--- SUPPLIED RECORDS ---

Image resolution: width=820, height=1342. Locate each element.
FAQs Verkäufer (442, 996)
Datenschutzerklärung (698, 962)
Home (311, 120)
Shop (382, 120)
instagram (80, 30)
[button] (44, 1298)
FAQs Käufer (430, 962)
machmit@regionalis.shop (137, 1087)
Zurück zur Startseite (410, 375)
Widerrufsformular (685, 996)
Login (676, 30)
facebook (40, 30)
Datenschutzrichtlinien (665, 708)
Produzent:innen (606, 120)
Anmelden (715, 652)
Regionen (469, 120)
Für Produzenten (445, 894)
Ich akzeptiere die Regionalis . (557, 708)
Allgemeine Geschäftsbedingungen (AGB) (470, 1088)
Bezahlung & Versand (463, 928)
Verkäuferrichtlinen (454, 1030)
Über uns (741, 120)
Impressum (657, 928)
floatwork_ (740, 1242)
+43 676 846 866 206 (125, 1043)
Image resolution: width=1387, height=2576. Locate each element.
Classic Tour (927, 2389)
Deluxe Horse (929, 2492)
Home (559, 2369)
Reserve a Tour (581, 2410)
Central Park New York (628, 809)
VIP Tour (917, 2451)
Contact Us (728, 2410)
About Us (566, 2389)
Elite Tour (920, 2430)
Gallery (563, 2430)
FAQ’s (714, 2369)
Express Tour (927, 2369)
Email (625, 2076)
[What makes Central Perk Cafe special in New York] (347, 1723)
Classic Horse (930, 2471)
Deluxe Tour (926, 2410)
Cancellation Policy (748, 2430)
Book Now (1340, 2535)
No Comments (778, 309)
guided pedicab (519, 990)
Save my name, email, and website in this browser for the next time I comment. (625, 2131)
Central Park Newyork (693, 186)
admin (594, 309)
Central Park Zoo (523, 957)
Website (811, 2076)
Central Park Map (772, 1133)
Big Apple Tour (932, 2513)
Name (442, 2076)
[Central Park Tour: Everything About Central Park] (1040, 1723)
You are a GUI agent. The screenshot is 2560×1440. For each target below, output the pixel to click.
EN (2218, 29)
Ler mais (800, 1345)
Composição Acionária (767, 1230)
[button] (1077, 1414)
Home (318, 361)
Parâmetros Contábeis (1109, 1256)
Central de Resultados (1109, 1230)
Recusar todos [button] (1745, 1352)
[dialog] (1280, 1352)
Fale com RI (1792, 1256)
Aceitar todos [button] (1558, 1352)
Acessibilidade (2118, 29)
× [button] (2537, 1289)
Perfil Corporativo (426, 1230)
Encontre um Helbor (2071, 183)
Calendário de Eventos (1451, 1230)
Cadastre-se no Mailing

---

### WHAT TO PRODUCE
Repeat the records verbatim, every one of them.

### OUTPUT OF THE TASK
Image resolution: width=820, height=1342. Locate each element.
FAQs Verkäufer (442, 996)
Datenschutzerklärung (698, 962)
Home (311, 120)
Shop (382, 120)
instagram (80, 30)
[button] (44, 1298)
FAQs Käufer (430, 962)
machmit@regionalis.shop (137, 1087)
Zurück zur Startseite (410, 375)
Widerrufsformular (685, 996)
Login (676, 30)
facebook (40, 30)
Datenschutzrichtlinien (665, 708)
Produzent:innen (606, 120)
Anmelden (715, 652)
Regionen (469, 120)
Für Produzenten (445, 894)
Ich akzeptiere die Regionalis . (557, 708)
Allgemeine Geschäftsbedingungen (AGB) (470, 1088)
Bezahlung & Versand (463, 928)
Verkäuferrichtlinen (454, 1030)
Über uns (741, 120)
Impressum (657, 928)
floatwork_ (740, 1242)
+43 676 846 866 206 (125, 1043)
Image resolution: width=1387, height=2576. Locate each element.
Classic Tour (927, 2389)
Deluxe Horse (929, 2492)
Home (559, 2369)
Reserve a Tour (581, 2410)
Central Park New York (628, 809)
VIP Tour (917, 2451)
Contact Us (728, 2410)
About Us (566, 2389)
Elite Tour (920, 2430)
Gallery (563, 2430)
FAQ’s (714, 2369)
Express Tour (927, 2369)
Email (625, 2076)
[What makes Central Perk Cafe special in New York] (347, 1723)
Classic Horse (930, 2471)
Deluxe Tour (926, 2410)
Cancellation Policy (748, 2430)
Book Now (1340, 2535)
No Comments (778, 309)
guided pedicab (519, 990)
Save my name, email, and website in this browser for the next time I comment. (625, 2131)
Central Park Newyork (693, 186)
admin (594, 309)
Central Park Zoo (523, 957)
Website (811, 2076)
Central Park Map (772, 1133)
Big Apple Tour (932, 2513)
Name (442, 2076)
[Central Park Tour: Everything About Central Park] (1040, 1723)
You are a GUI agent. The screenshot is 2560×1440. For each target below, output the pixel to click.
EN (2218, 29)
Ler mais (800, 1345)
Composição Acionária (767, 1230)
[button] (1077, 1414)
Home (318, 361)
Parâmetros Contábeis (1109, 1256)
Central de Resultados (1109, 1230)
Recusar todos [button] (1745, 1352)
[dialog] (1280, 1352)
Fale com RI (1792, 1256)
Aceitar todos [button] (1558, 1352)
Acessibilidade (2118, 29)
× [button] (2537, 1289)
Perfil Corporativo (426, 1230)
Encontre um Helbor (2071, 183)
Calendário de Eventos (1451, 1230)
Cadastre-se no Mailing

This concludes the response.